Interesting read! I am in the thick of teaching a seminar (students are senior undergrads) where we are taking a close and critical look at cognitive science principles. The AI/Cog Psy interface of using “neural network” technology as an analogue for human learning is both tricky (and sometimes dicey) but also potentially quite informative. In terms of parallel constructions, there is no human equivalent to “back propagation” and the way in which weights are updated in the ANN programs — programmers do indeed admit that these elements of the programming make the output look “human-like” but they don’t claim that the process itself is “human-like,” at least not in a literal parallel construction sort of way. That said though, when ANNs are given bodies to operate in real environmental contexts, then we do start to learn something intriguing about the possibilities of human learning that take us far beyond the simplicity of Hebbian notions and idea of mere contiguity. If Hebbian circuitry is to become a pattern of thought in a human learner, then not only do the ideals in the network need to be connected in space & time, but there also has to be some meaningful link among all the elements, in terms of an “organism-environment-problem-solution” connection. Breathing the same air doesn’t ensure learning, but making meaningful connections among elements of a challenge that exist in a rich context does. And that’s where educational application comes in — meaning, in all senses of the word, is what leads to learning.
Fascinating stuff, and I am just learning the theory behind what I have known, even though I lacked all formal description. As you say: meaning, in all senses of the word, is what leads to learning. So much of what takes place in schools is utterly devoid of meaning for the students. We have managed to get this completely upside down, and now it is proving very hard to get right again!

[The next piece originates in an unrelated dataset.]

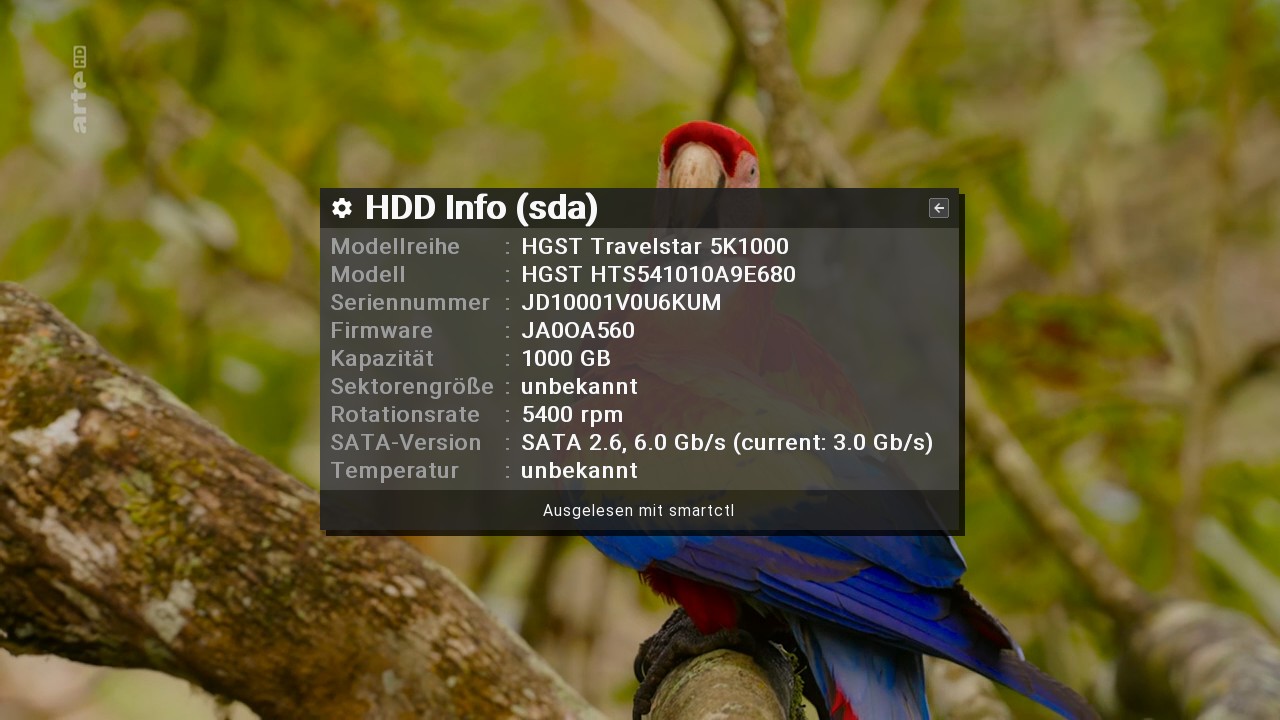Screen dimensions: 1280x720
Task: Select the Seriennummer row label
Action: 410,303

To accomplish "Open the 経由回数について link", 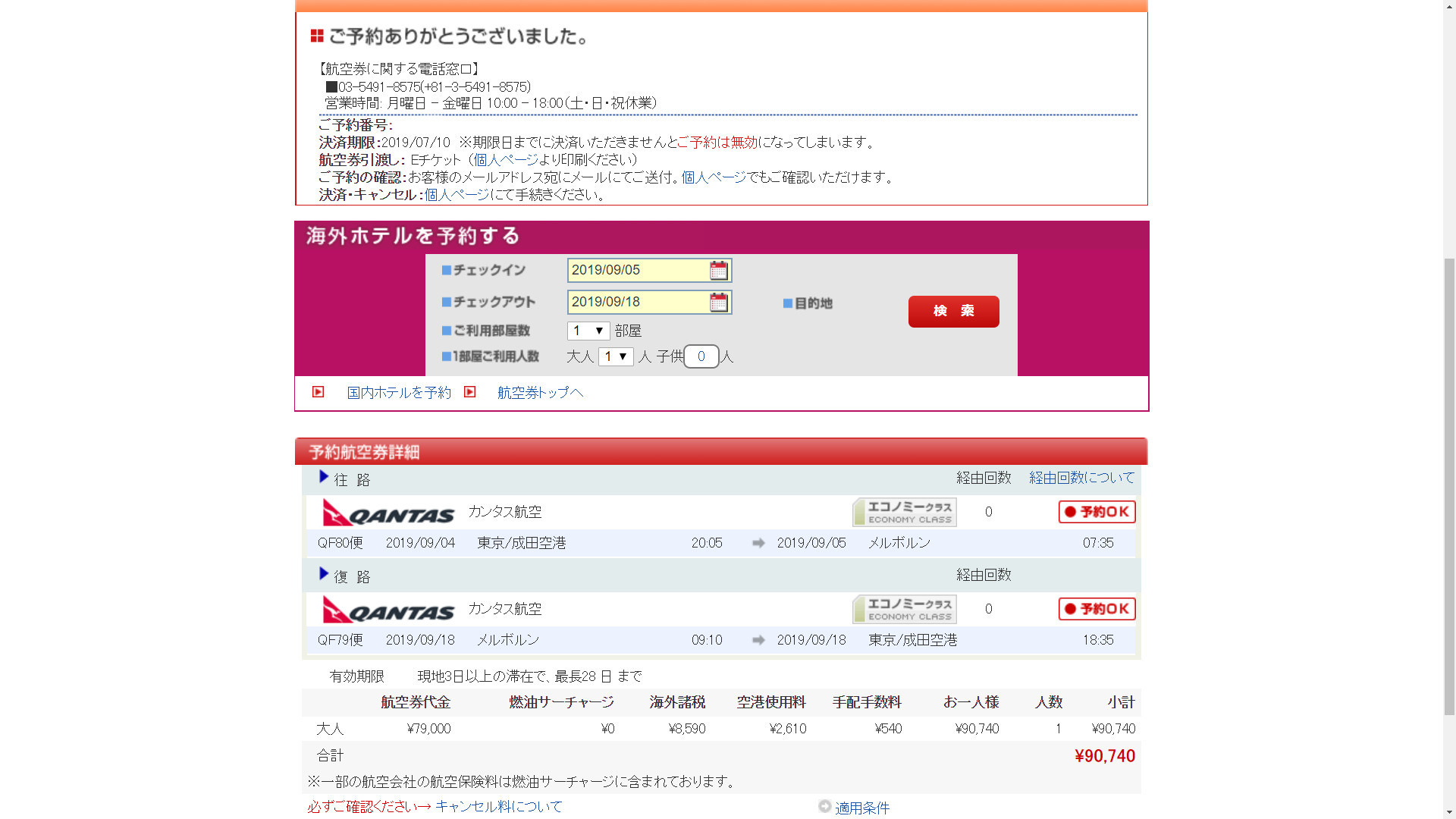I will coord(1081,478).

On another thread, if you don’t mind, I have a comment too about historical learning theories? I often see “Behaviorism” presented as you do it here, with the implication that learning occurs through reward (i.e., EL Thorndike’s Law of Effect). But in my reading of Thorndike’s work, the mechanism he thought influenced by rewards was motivation, not learning per se. Said another way, the ideal he had in mind at the turn of the last century was that motivation to learn could be improved with a reward system, but the learning itself – the cognitive part of it – was governed by a different mechanism. Indeedm in a paper I read (long ago) he used math education as an example, because that’s a situation where students often dig in their heels when the learning gets hard, and Thorndike recognized that students needed a reason to persevere (as did many other theorists in that era, Vygotsky included). In modern contexts, I often feel like this point is glossed over and that Behaviorist ideals are, rather, set up as straw-man arguments, easily blown over. What are you thoughts on this?
I am not an expert on any of this! What resonated with me in Downes’ post were two things: the emphasis on connectivity, and the idea of constructing learning from some foundational experience. To me, young people (heck, all of us) frequently change our view of what rewards are valuable, so that cannot be the reason we learn. “Getting into a good college” is not a reason to spend 12 years of 10 hour days, at least once we give students a chance to really think about it. It is only by constructing our own worldview, and placing within it the reasons to learn that we see real engagement.
Like I said, I am just learning this myself! Thanks for the comments.